Extended reasoning...

What the bug is

The PR's new lead under ## Attribute syntax reads:

Property-aware generators — model, scaffold, api-resource, and property — accept a trailing list of name:type property pairs after the resource name. They also recognise --belongsTo=, --hasMany=, and --hasOne= flags for associations.

This is a single, blanket claim about all four generators. It is wrong in two distinct ways, and it contradicts the Synopsis blocks lower in the same file.

Why it's wrong — property

generateProperty in cli/lucli/Module.cfc:2692-2740 only reads args[1] (model name) and args[2] (a single property:type), splits the second on :, and uses parts[1]/parts[2]. There is no loop over additional positional args, no parseGeneratorArgs() call, and no --belongsTo/--hasMany/--hasOne recognition. parseGeneratorArgs is only called from generateModel (2437), generateScaffold (2589), and generateApiResource (2765). The doc's own Synopsis confirms this — wheels generate property <ModelName> <property:type> (singular, no flags) — and the example passes exactly one property.

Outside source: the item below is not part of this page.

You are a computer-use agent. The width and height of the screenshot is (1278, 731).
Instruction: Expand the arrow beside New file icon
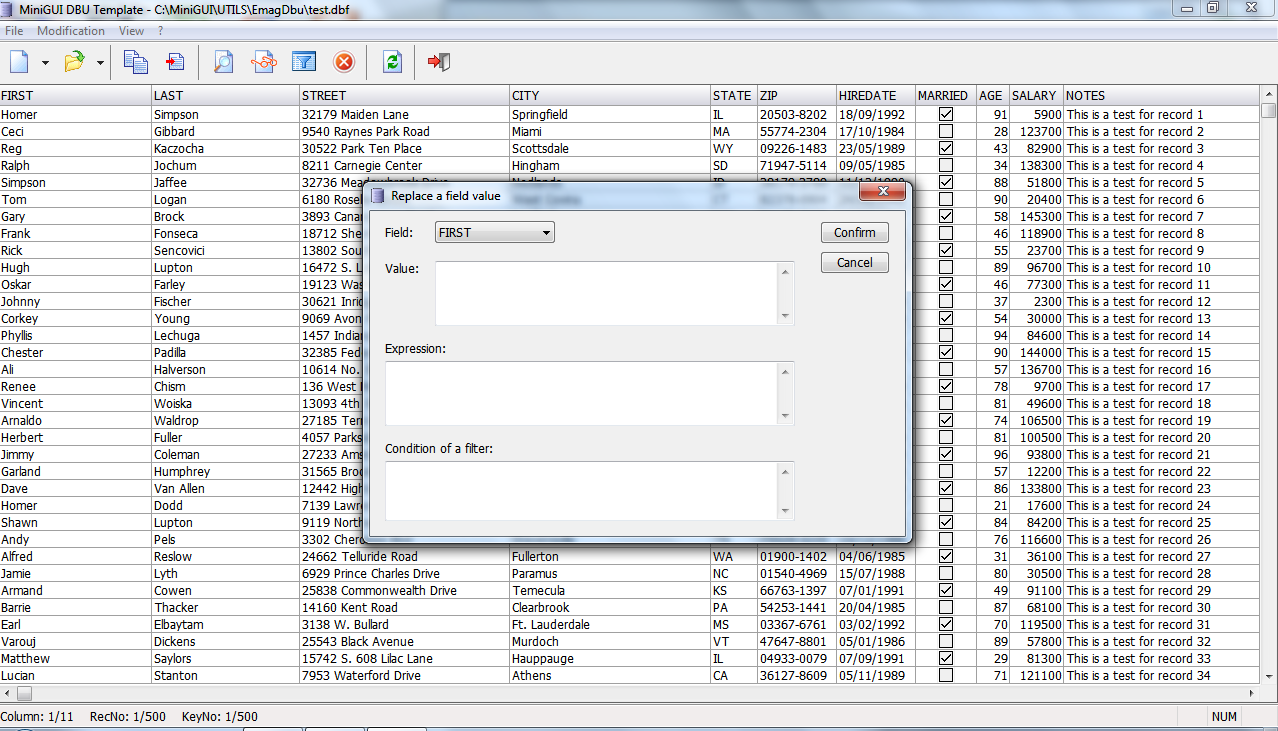45,63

Why it's wrong — scaffold and api-resource on --hasOne

parseGeneratorArgs (Module.cfc:4798) does collect a hasOne array, but the scaffold call site at Module.cfc:2592-2598 and the api-resource call site at Module.cfc:2768-2773 forward only belongsTo and hasMany to the service. The receiving signatures confirm this: services/Scaffold.cfc:25-33 (generateScaffold(name, properties, belongsTo, hasMany, api, tests, force)) and 362-369 (generateApiResource(name, properties, belongsTo, hasMany, tests, force)) have no hasOne parameter. Only generateModel (Module.cfc:2447-2453) wires hasOne through. The per-subcommand Synopsis sections for scaffold and api-resource correctly omit --hasOne=, so the new lead also contradicts the rest of the page.

Impact

The PR's stated goal is to remove ambiguity by naming exactly which generators accept the attribute syntax. Instead it introduces a fresh, easily-checkable inaccuracy. A reader following the new lead and running:

wheels generate property User email:string phone:string --belongsTo=org

…gets a single email:string migration with phone:string and --belongsTo=org silently discarded. Likewise:

wheels generate scaffold Post --hasOne=profile

…generates the resource with no hasOne association — no error, no warning. That is the same kind of confusion the PR sets out to fix.

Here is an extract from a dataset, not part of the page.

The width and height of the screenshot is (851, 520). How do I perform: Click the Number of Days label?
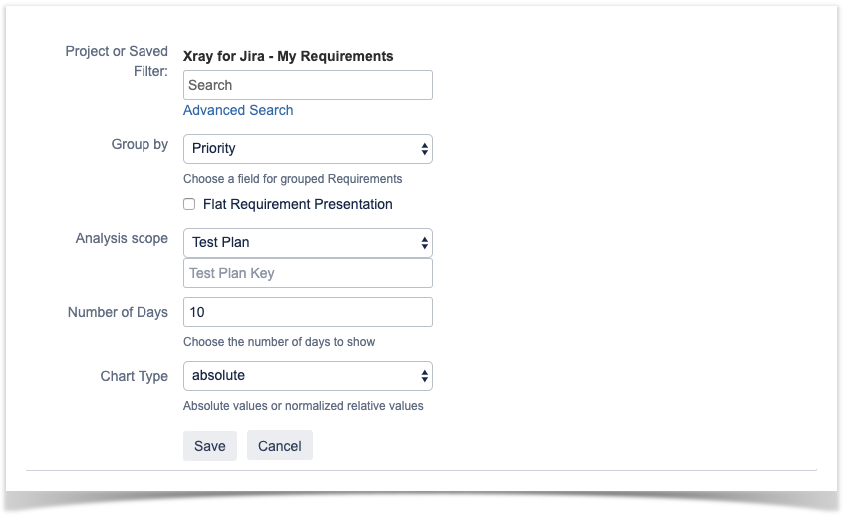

Step-by-step proof for generate property

  1. User reads new lead: "property… accept[s] a trailing list of name:type property pairs… also recognise --belongsTo=, --hasMany=, --hasOne=."
  2. User runs wheels generate property User a:string b:string --belongsTo=org.
  3. Module.cfc:2692 generateProperty enters; reads args[1] = "User" and args[2] = "a:string". Splits a:string on :parts[1]=a, parts[2]=string.
  4. No loop over args[3..]; b:string and --belongsTo=org are never inspected.
  5. Generator emits a single add-column migration for column a and prints success. The user's other inputs are gone.

Step-by-step proof for scaffold --hasOne

  1. User runs wheels generate scaffold Post --hasOne=profile.
  2. Module.cfc:2589 calls parseGeneratorArgs(args). Result includes parsed.hasOne = ["profile"].
  3. Module.cfc:2592-2598 invokes scaffold.generateScaffold(name="Post", properties=…, belongsTo=…, hasMany=…, …). parsed.hasOne is never passed.
  4. Scaffold.cfc:25 generateScaffold has no hasOne parameter to receive it. The value is gone.
  5. The generated Post.cfc contains no hasOne(name="profile") line; no warning is printed.

Suggested fix

Split the lead into something like:

model, scaffold, and api-resource accept a trailing list of name:type property pairs after the resource name. They also recognise --belongsTo= and --hasMany= flags for associations; model additionally recognises --hasOne=. generate property takes a single <ModelName> <property:type> and does not accept association flags.

That keeps the goal of the PR (naming which generators take the attribute syntax) while matching what the implementation actually does and the Synopsis sections below.